Le politiche ambientali hanno un’importanza
fondamentale ed è per questo motivo che, come gruppo GD Carrara, non abbiamo
potuto fare a meno di rivolgere particolare attenzione a questo ambito: siamo ben
consci del fatto che, ad oggi, la sensibilità della politica a riguardo del
tema sia scarsa ma crediamo che, al contrario, un incremento di attenzione e
l’attuazione di politiche ambientali serie e strutturate siano elementi necessari,
capaci sia di ridare lustro al nostro paese (che potrebbe trovare nuovo vigore
nella tutela delle ricchezze del proprio paesaggio) sia di portare a un
miglioramento netto della qualità della vita della nostra popolazione.
Riteniamo, inoltre, necessario che il nostro partito
renda proprio il tema dell’ambiente: abbiamo il dovere di essere “piloti” anche
in questo caso e il fatto che il nostro Andrea Orlando abbia in mano il
Ministero dell’Ambiente dev’essere ulteriore stimolo per proporre e lavorare in
quest’area.
Concentrandoci sul nostro territorio, a seguito
degli eventi calamitosi avvenuti nel mese di Novembre 2012, abbiamo ritenuto
opportuno approfondire il problema sempre più allarmante del rischio idrogeologico:
oltre ad affrontare diverse discussioni all’interno dei circoli del Partito
Democratico locale sugli accadimenti sopracitati, la nostra idea consiste nel
trovare possibili soluzioni capaci di valorizzare il nostro territorio,
diminuendone la fragilità idrogeologica.
Analizziamo le maggiori criticità emerse da tali
discussioni.
1)
In
quasi tutti gli interventi dei nostri militanti è emerso un fattore comune (che
abbiamo già accennato precedentemente) e cioè la mancanza di sensibilità a
riguardo dell’ambiente. In generale, abbiamo constatato: carenze da parte delle
amministrazioni che si sono succedute; una scarsa informazione sulla situazione
ambientale e sulle reali potenzialità delle fonti di energia alternativa; la
necessità di lavorare affinché anche l’istruzione possa trovare nuovi strumenti
per creare un vero e proprio background culturale sull’ambiente e, infine, l’urgenza di ridare “respiro” all’ambiente,
poiché il tema è in stretta relazione con la salute e, dunque, con la nostra
vita.

__Voci per individuare parole ed elementi__.
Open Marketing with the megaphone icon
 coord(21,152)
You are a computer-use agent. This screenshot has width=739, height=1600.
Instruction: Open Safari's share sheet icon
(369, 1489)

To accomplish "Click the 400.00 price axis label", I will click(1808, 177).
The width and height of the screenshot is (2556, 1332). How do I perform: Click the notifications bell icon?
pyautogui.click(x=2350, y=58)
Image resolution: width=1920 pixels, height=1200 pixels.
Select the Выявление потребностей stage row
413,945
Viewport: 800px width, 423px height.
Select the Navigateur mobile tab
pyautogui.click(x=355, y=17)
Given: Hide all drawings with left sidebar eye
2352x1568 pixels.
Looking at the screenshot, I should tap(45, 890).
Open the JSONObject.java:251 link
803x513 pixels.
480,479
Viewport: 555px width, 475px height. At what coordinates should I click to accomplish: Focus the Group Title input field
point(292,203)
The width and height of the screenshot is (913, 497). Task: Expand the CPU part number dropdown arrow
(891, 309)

__COMPITO DA SVOLGERE__. Scrivi il seguito del testo sulle politiche ambientali, partendo subito dopo l'ultima frase riportata.

__RISPOSTA SCRITTA__.
2)
Anche
se gli eventi climatici verificatisi nello scorso Novembre hanno registrato
quantità di pioggia da record, abbiamo constatato che sia ormai insensato
parlare di totale eccezionalità di questi fenomeni, poiché essi si ripetono
quasi ciclicamente almeno una volta all’anno: a nostro parere, e secondo quello
di molti altri, sarebbe più opportuno parlare di “regolarità di eventi anomali”;
nello specifico i dati delle alluvioni di Novembre sono allarmanti poiché
nell’arco di sole due settimane i dati
registrati sono i seguenti: con l’alluvione dell’ 11/12 Novembre si sono avute
punte di oltre 280 mm di pioggia caduta nell’arco di 4 ore; durante quella del
27/28 Novembre, invece, la stazione CFR di Carrara ha registrato 183 mm di
pioggia caduta in poco meno di due ore (e la vicina stazione di della rete
amatoriale di meteoapuane.it ha registrato
valori pressoché identici). Durante l’evento sono stati registrati dei picchi
di rain rate (che misura la velocità di accumulo in mm/h di pioggia) compresi
tra i 300 e i 500 mm/h. Tirando le somme, nel giro di soli 15 giorni (e forse
questo è il dato maggiormente sensazionale) sono caduti 494.5 mm a fronte di
una media annua di circa 1200 mm[1].
Premesso
questo, risulta essere quasi naturale la necessità di una programmazione a
lungo termine da un punto di vista degli investimenti, che vada dalla zona
monti a quella a mare. Diciamo questo per diversi motivi: in prima istanza, confrontando
i costi di messa in sicurezza con quelli di prevenzione è evidente che i
secondi permetterebbero eccezionali risparmi; in secondo luogo, la messa in
sicurezza non basta specie se l’area è a elevato rischio, non dimenticando il
fatto che Carrara, a prescindere da alluvioni eccezionali, è riconosciuta come
una delle zone più piovose d’Italia. Naturalmente siamo consci sia del livello
di urbanizzazione attuale sia dell’impossibilità di tornare totalmente indietro
e per questo vogliamo mettere in luce l’impellente necessità di bloccare
l’urbanizzazione coatta del territorio e dove possibile procedere alle
stombature. Sarebbe, dunque, doveroso incentivare il recupero del patrimonio
edilizio esistente, senza andarvi oltre. Un esempio: la zona di Avenza, più
bassa di Marina, è paludosa e riteniamo che sia paradossale continuare a
cementificare.
3)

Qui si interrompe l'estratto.